The deadliest conflict in human history was over, but the horrors of war still ravaged on in Murphy’s mind. He had been plagued with insomnia, violent mood swings, depression and he slept with a loaded pistol under his pillow every night. He suffered tremendous guilt about his friends who he wasn’t able to save.

In 1947 he told doctors that he was constantly suffering from headaches, vomiting and nightmares about war. To combat the clashes in his brain, Murphy took sleeping pills to ease his mind enough to get a few hours of rest a night.

By the mid-1960s, Audie realized he had a dependency on the sedative Placidyl, so he locked himself alone in a hotel room for a week to go cold turkey and successfully break the addiction.

Murphy was one of the first people in history to speak openly about post-traumatic stress disorder or “battle fatigue” and “shellshock” as it was known at that time. The national war hero publicly admitted that he had difficulties dealing with PTSD.

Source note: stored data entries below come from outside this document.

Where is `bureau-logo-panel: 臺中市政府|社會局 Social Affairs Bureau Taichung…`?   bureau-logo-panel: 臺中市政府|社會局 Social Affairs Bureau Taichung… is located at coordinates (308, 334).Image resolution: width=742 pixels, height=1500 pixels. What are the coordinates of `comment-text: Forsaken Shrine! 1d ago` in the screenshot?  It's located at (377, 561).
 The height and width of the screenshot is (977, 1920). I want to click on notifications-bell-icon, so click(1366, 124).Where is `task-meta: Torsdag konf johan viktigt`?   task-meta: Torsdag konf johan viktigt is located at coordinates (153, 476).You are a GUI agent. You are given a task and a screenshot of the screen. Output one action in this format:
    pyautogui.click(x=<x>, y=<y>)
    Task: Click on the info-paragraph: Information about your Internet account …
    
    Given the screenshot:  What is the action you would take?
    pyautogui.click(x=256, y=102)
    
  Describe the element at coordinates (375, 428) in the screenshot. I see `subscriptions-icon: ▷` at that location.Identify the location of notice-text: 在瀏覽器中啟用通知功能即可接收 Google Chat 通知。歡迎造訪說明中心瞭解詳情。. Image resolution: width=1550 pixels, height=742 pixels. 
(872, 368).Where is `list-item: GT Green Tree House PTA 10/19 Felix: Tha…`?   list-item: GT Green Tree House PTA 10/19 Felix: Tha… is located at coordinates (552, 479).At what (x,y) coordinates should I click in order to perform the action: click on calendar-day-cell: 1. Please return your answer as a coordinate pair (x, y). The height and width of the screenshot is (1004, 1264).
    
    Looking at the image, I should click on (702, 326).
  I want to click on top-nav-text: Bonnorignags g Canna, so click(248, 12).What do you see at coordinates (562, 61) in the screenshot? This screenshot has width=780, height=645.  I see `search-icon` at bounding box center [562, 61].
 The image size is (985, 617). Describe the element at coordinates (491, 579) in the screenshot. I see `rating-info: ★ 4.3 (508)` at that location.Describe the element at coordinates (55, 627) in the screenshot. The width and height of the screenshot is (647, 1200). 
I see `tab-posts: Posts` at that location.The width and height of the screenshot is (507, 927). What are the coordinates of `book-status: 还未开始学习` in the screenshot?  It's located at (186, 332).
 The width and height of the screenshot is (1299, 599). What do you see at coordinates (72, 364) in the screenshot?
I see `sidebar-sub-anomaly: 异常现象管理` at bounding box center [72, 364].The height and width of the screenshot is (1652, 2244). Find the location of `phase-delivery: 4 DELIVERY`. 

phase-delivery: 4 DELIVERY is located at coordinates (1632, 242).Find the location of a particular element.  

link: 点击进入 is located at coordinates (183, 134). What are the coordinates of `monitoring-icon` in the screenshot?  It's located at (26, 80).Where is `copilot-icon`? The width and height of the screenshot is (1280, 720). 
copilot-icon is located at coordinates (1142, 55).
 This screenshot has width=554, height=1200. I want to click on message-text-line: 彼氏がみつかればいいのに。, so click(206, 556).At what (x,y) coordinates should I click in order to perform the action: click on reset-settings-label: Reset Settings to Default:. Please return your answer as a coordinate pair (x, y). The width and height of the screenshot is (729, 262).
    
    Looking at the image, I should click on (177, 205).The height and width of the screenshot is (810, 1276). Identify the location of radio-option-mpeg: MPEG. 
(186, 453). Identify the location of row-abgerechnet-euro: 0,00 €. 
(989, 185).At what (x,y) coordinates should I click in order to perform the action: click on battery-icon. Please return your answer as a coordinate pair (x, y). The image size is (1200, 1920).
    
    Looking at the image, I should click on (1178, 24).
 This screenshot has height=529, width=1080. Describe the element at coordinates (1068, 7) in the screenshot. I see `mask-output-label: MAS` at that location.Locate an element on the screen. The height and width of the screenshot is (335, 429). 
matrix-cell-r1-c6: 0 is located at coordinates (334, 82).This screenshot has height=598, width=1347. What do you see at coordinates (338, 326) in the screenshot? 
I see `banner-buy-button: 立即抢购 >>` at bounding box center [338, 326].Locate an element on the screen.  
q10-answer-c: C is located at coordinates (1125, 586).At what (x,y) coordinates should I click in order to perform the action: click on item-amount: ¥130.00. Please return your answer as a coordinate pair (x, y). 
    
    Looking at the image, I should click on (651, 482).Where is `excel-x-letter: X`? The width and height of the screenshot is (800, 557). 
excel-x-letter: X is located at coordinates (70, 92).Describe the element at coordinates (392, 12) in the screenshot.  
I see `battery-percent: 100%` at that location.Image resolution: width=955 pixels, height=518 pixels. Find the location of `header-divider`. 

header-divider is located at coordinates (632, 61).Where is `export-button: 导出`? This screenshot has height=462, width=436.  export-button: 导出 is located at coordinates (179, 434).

He tried to help veterans who were damaged after returning from the Korean War and Vietnam War. He urged the U.S. government to provide more research and mental health care towards those who had to live with these demons in their heads years after they were out of combat.

Murphy spun his hero status into an acting career. From 1948 to 1969, Murphy made more than 40 feature films and one television series.

On May 28, 1971, Audie Murphy and five others died when a private plane crashed into Brush Mountain in Virginia during a business trip.

On June 7, 1971, Murphy was buried with full military honors at Arlington National Cemetery with then Ambassador to the U.N. George H.W. Bush, Army Chief of Staff William Westmoreland and many of the 3rd Infantry Division. The headstones of Medal of Honor recipients buried at Arlington National Cemetery are typically decorated in gold leaf. However, prior to his death Murphy requested that his stone remain plain and inconspicuous, like that of every other soldier.

In 1973, the Audie L. Murphy Memorial VA Hospital in San Antonio, Texas was dedicated in the war hero’s honor.

Let’s take some time away from our barbecues and suntanning at beach this long weekend to remember and pay tribute to the incredibly brave souls who have sacrificed so much to make this country so great.